Task goal: Copy out each line of the data below exactly, leaving nothing out and changing nothing.

** Start **

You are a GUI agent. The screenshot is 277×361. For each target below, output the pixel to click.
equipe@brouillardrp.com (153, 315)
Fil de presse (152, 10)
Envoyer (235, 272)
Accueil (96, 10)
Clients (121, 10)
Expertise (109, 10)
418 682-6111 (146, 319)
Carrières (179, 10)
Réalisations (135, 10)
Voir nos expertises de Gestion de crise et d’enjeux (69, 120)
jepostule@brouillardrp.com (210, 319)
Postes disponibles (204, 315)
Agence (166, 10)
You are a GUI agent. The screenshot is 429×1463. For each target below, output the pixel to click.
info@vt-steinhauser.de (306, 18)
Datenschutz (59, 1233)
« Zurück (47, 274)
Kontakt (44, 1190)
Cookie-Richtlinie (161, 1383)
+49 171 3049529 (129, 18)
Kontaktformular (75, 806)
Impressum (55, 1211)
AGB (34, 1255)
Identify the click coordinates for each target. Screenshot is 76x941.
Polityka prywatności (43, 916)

** End **

Full output:
You are a GUI agent. The screenshot is 277×361. For each target below, output the pixel to click.
equipe@brouillardrp.com (153, 315)
Fil de presse (152, 10)
Envoyer (235, 272)
Accueil (96, 10)
Clients (121, 10)
Expertise (109, 10)
418 682-6111 (146, 319)
Carrières (179, 10)
Réalisations (135, 10)
Voir nos expertises de Gestion de crise et d’enjeux (69, 120)
jepostule@brouillardrp.com (210, 319)
Postes disponibles (204, 315)
Agence (166, 10)
You are a GUI agent. The screenshot is 429×1463. For each target below, output the pixel to click.
info@vt-steinhauser.de (306, 18)
Datenschutz (59, 1233)
« Zurück (47, 274)
Kontakt (44, 1190)
Cookie-Richtlinie (161, 1383)
+49 171 3049529 (129, 18)
Kontaktformular (75, 806)
Impressum (55, 1211)
AGB (34, 1255)
Identify the click coordinates for each target. Screenshot is 76x941.
Polityka prywatności (43, 916)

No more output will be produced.